A storm system that gripped much of the East Coast over the weekend continued to drench the Washington, D.C. area on Monday.

Strong winds caused power outages, brought down trees and knocked out traffic signals.

"We had all our crews out today, we even had some contractors helping us," said Chuck Gischlar, a spokesperson for the Maryland State Highway Administration (SHA).

According to a high wind warning issued Monday afternoon by the National Weather Service, sustained winds in the area ran between 25 and 35 miles per hour with gusts as high as 55 to 60 mph. The high wind warning was in effect until Tuesday at 2 a.m.

A tree limb fell near the intersection of River Road and Burdette Road, taking communication lines down with it, said Gischlar.

The westbound lanes of River Road approaching the Beltway interchange were closed for almost five hours on Monday while Verizon crews repaired the downed wires and SHA crews removed the tree, said Blanca Kim, a spokesperson for the Montgomery County Police.

"If I could pass along one bit of advice to people it would be to never, ever take a chance of crossing a live [power] wire," said Gischlar. "Just be very careful around wires and debris and large branches."

Work crews continued to remove the tree on Tuesday morning, occupying the far right westbound lane of River Road just before the Beltway interchange.

Downed power lines also knocked out many traffic signals around Potomac on Monday afternoon. Police directed traffic for most of Monday afternoon at the intersections of River and Seven Locks roads and at the River Road and Beltway interchange until power to the signals was restored, said Kim.

Another tree fell at the intersection of Newbridge Drive and Bentcross Drive and damaged nearby power lines. The road was blocked off on Monday afternoon while crews worked to clear the road and repair the lines.

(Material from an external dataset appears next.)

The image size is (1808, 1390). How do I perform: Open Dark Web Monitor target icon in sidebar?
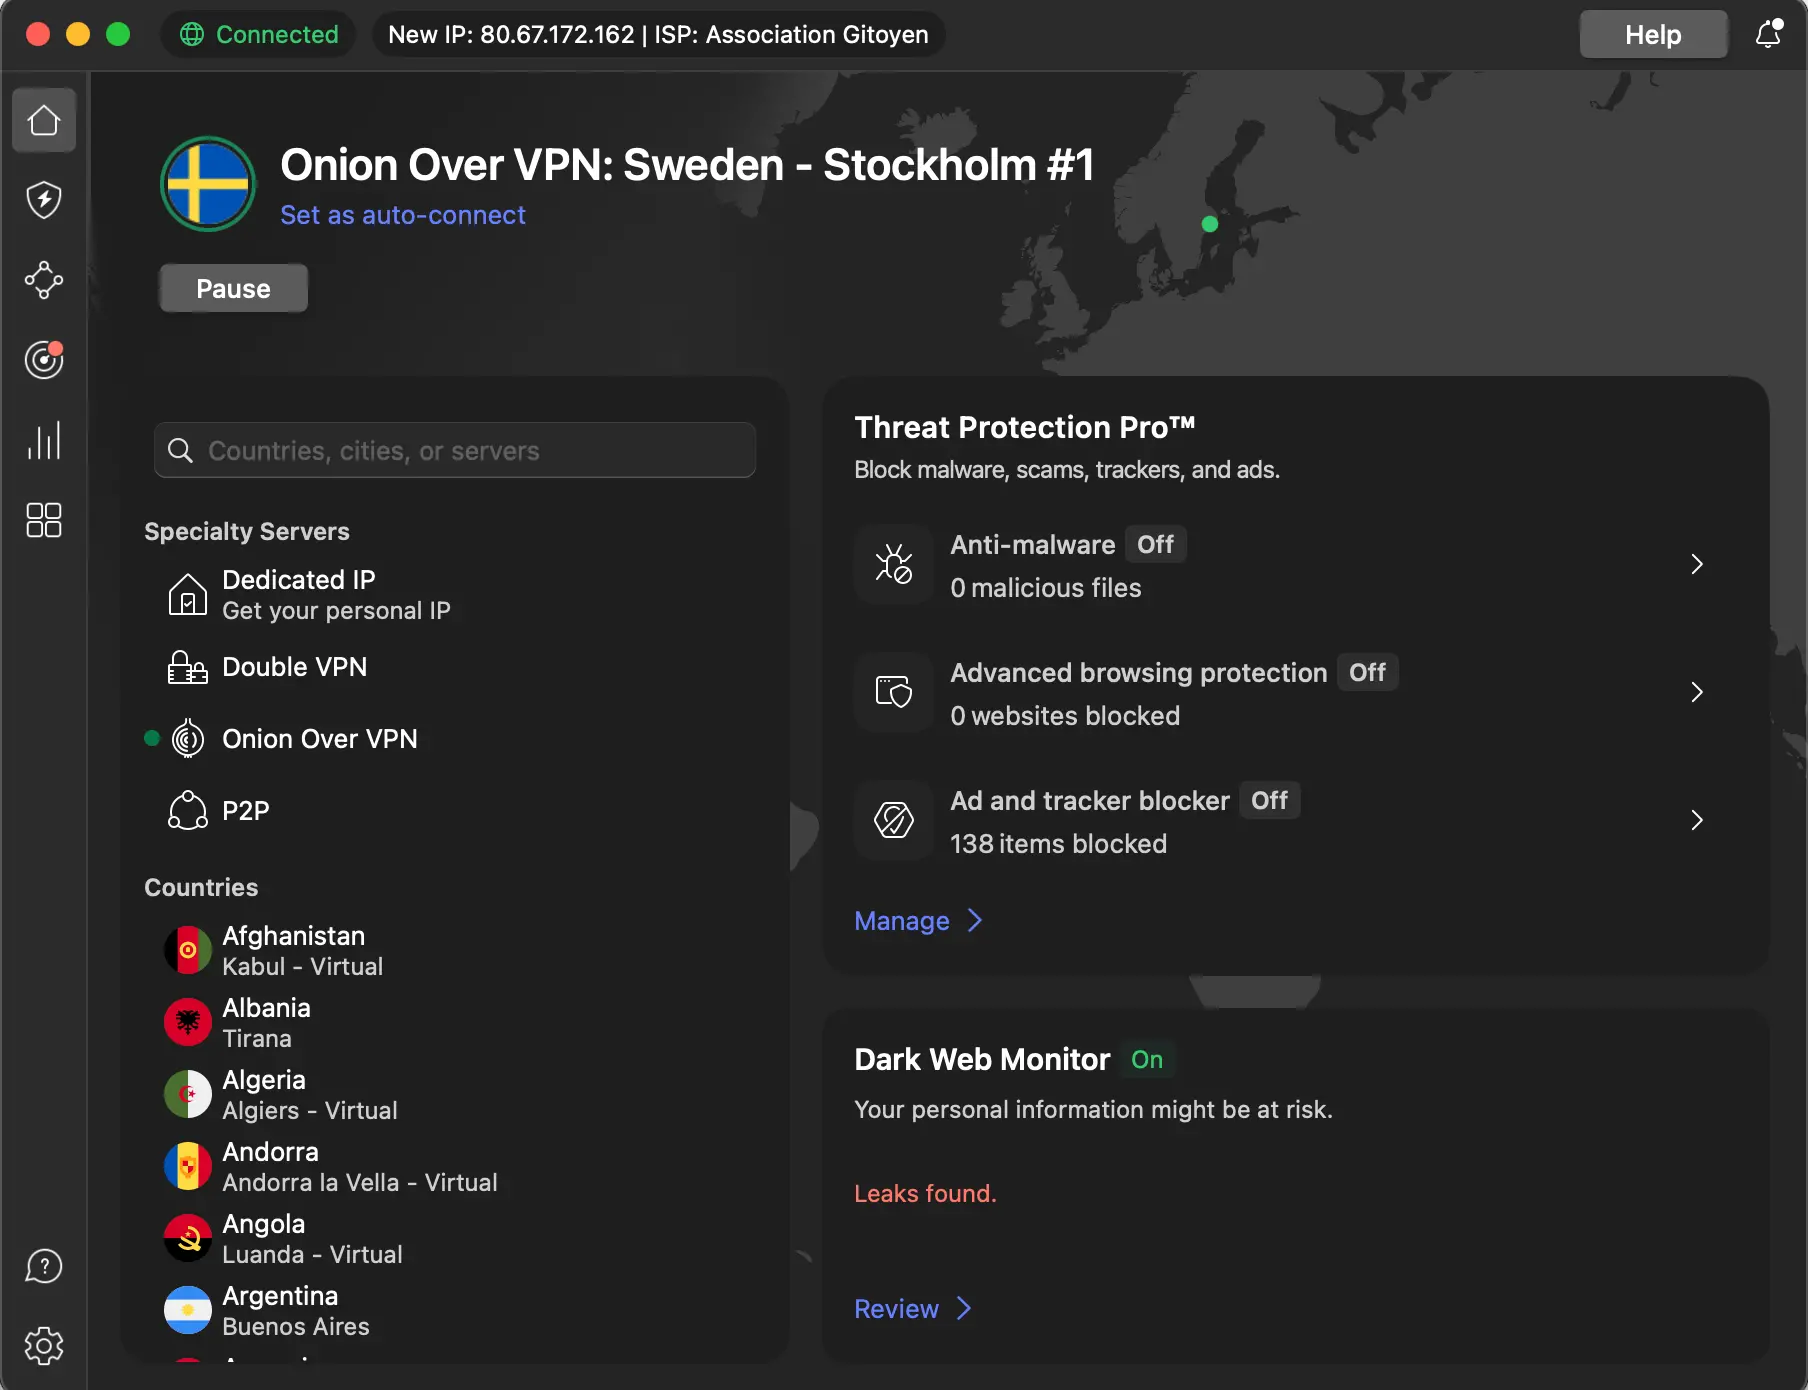click(44, 360)
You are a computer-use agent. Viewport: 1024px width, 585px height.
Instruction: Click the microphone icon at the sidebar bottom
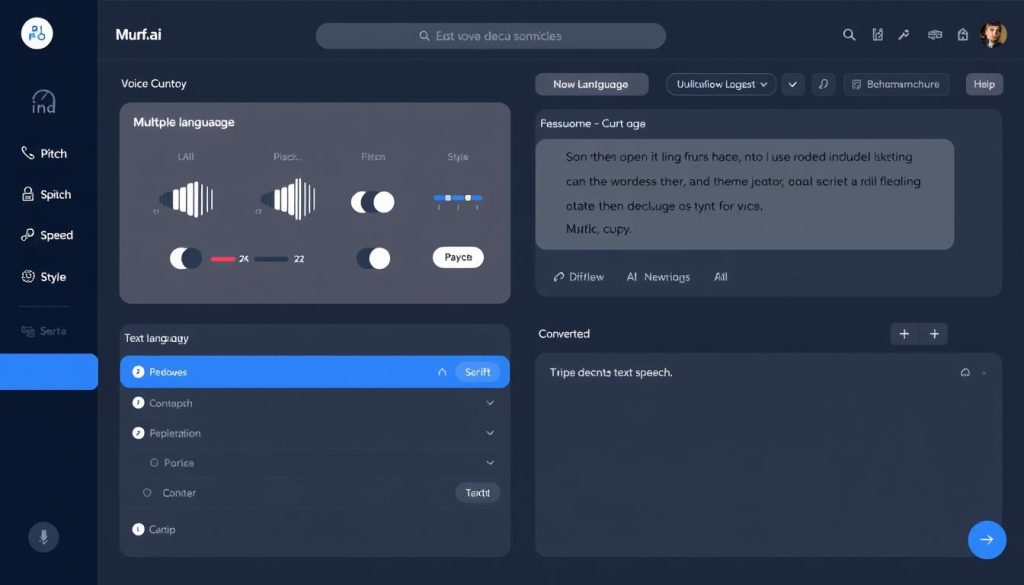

The high wind caused roughly 58,000 power outages in Pepco's service areas through Maryland and Wasington, D.C. between Sunday and Tuesday, said Bob Dobkin, a spokesperson for Pepco. Debbie Jarvis, also a spokesperson for Pepco, said that outages in Potomac ranged from 1,000 to 2,000 at any given time during the afternoon.

"It's a very fluid situation," said Jarvis. "We restore, it goes out, it's just all over the place."